The head of the Dominican Republic's anti-narcotics police has been charged with stealing over a ton of cocaine, leading to allegations that the institution is so corrupt it is now one of the country's leading drug dealing operations.
On January 12, Carlos Fernandez Valerio, the head of the country's anti-drug police, known as the DICAN, was charged with stealing 1.2 tons of cocaine. The drug shipments were seized during several police raids but never turned in as evidence.
Also named in the indictment were two prosecutors, a police colonel, a number of low-level police officers, and several civilians, reported El Nuevo Diario.
The scandal first broke in December 2014, when investigations into missing cocaine hauls led to Fernandez's suspension and eventual arrest.

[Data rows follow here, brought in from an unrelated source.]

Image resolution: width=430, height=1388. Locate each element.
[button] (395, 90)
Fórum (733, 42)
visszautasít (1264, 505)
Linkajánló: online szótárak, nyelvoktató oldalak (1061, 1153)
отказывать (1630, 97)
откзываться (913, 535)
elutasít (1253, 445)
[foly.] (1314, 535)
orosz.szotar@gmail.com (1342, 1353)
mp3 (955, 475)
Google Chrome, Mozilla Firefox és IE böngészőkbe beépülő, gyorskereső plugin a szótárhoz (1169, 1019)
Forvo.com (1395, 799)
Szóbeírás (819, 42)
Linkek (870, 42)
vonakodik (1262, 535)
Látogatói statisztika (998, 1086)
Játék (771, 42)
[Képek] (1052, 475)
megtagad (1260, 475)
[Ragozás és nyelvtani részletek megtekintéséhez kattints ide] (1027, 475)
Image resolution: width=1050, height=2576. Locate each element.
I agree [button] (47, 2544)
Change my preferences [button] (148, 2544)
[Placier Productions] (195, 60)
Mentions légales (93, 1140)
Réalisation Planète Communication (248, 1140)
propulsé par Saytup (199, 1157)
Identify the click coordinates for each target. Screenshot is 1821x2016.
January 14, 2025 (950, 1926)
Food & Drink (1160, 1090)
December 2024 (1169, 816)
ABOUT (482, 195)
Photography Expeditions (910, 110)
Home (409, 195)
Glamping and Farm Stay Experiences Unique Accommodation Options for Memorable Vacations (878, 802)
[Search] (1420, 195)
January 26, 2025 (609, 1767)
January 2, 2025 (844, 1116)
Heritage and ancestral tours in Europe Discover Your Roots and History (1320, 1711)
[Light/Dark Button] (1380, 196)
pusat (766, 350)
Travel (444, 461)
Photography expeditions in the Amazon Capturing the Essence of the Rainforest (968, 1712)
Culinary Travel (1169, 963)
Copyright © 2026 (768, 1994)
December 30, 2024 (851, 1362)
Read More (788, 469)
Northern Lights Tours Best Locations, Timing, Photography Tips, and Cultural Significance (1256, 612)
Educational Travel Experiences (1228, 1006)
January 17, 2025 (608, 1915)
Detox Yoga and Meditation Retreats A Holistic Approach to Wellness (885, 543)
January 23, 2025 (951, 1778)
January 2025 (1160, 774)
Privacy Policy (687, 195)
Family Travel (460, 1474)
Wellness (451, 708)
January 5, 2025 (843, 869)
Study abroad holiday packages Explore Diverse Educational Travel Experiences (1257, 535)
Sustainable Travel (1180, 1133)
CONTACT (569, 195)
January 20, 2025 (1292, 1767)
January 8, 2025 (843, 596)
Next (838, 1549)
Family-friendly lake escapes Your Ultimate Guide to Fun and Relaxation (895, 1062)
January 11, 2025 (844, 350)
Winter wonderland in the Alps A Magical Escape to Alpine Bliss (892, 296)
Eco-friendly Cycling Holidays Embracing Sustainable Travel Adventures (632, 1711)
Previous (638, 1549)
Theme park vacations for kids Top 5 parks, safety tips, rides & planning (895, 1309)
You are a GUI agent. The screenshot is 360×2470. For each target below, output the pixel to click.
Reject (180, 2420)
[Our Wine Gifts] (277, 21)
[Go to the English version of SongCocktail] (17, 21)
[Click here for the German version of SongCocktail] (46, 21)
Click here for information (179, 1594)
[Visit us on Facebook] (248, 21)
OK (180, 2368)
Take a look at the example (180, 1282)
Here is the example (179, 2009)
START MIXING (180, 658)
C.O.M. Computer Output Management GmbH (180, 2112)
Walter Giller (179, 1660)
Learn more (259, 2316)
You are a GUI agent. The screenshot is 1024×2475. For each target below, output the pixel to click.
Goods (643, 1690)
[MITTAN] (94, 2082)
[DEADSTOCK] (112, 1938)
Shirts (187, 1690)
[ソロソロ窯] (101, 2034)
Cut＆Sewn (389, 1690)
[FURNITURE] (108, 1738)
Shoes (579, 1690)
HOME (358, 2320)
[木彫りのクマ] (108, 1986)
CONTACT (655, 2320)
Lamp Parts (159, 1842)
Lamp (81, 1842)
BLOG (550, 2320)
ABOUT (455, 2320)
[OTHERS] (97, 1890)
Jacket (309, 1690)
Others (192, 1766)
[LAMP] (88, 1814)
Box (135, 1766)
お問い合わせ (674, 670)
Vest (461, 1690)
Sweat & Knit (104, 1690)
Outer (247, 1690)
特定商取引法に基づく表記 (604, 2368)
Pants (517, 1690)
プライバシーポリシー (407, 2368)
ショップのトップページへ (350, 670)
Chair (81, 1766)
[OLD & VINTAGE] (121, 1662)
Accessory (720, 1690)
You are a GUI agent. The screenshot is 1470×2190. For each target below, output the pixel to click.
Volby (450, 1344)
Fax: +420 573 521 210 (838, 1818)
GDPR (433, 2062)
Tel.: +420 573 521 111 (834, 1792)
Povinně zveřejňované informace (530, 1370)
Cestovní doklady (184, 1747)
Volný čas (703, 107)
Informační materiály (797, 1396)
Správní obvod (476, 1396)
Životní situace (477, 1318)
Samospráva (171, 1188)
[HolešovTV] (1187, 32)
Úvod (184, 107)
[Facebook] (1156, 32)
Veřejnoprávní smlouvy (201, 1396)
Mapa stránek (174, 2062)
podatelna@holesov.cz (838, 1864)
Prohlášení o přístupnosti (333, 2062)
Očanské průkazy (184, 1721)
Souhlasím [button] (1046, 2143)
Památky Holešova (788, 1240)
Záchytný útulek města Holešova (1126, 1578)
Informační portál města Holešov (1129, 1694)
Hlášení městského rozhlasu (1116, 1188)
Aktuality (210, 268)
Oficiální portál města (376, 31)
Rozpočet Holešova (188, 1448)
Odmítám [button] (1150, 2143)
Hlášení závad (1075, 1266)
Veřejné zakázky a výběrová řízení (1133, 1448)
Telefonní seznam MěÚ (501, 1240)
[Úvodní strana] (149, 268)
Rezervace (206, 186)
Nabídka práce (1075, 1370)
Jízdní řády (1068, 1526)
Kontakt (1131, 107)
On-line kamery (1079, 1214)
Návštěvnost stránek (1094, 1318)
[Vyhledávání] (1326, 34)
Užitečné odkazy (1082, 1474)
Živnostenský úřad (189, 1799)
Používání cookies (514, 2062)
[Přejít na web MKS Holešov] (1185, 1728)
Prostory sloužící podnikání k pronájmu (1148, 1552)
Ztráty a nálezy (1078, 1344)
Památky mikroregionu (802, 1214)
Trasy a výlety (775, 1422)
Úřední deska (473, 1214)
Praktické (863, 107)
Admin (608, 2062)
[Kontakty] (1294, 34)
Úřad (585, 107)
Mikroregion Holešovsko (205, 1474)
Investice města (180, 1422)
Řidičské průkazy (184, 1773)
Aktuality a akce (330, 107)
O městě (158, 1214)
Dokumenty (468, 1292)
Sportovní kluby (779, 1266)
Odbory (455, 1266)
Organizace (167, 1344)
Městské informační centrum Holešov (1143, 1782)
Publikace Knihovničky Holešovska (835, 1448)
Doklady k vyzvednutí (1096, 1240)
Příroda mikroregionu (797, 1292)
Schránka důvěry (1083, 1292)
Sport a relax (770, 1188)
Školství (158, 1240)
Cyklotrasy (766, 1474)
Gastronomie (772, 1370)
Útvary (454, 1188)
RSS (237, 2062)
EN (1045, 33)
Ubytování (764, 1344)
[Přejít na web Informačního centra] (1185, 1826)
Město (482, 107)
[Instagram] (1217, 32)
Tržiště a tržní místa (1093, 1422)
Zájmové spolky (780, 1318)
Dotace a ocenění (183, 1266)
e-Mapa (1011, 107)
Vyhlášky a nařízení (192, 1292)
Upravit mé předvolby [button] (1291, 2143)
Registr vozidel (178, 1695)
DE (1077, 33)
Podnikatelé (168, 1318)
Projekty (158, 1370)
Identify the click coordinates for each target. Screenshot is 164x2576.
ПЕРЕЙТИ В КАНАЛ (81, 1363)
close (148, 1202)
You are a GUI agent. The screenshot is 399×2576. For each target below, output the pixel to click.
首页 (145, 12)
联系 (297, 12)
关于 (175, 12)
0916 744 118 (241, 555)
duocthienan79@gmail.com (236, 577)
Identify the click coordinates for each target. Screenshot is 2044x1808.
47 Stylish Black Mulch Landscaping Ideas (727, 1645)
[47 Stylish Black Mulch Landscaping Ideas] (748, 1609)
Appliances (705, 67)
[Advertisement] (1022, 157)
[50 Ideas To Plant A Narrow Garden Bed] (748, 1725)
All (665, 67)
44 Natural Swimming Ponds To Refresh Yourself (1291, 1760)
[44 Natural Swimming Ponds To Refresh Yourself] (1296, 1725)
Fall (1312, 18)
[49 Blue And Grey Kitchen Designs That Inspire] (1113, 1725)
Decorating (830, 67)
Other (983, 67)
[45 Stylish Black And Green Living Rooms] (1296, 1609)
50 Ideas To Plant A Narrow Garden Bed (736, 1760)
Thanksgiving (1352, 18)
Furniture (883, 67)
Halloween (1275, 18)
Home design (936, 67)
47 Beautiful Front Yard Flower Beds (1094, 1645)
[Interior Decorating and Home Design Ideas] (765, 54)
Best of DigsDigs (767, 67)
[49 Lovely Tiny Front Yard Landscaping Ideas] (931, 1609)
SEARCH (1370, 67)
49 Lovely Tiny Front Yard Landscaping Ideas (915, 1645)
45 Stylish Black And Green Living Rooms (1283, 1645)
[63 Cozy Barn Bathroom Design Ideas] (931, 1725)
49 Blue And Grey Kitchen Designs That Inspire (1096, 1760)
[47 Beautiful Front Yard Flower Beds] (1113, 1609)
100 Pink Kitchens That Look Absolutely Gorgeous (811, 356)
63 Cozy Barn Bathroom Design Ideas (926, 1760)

According to reports by El Nacional, Fernandez is believed to have headed a group of at least 21 corrupt officials, who stole drug shipments then either sold them back to transnational drug traffickers or to local drug dealers supplying the Dominican market.
In the wake of the scandal, one Dominican senator labeled the DICAN the country's largest micro-trafficking cartel, while another called for the agency to be dismantled.
InSight Crime Analysis
The Dominican security forces are no stranger to corruption scandals. Both the police and the military have previously been implicated in transnational drug trafficking and micro-trafficking.
SEE ALSO: Coverage of the Dominican Republic
However, such incidents have usually involved low and mid-level officials who were bought off by drug traffickers.
In contrast, the latest scandal involves the very leaders of the agency tasked with halting the flow of drugs through the country, which is a key transit point for South American cocaine shipped into the United States. It also involves corrupt security forces running their own theft and resale operations rather than accepting the bribes of criminal organizations. Given the amount of cocaine involved, the DICAN criminal network would have been raking in significant profits.
If the allegations prove true, then the DICAN would have gone far beyond the typical low-level corruption that pervades security agencies across the region, and may now no longer be fit for its purpose.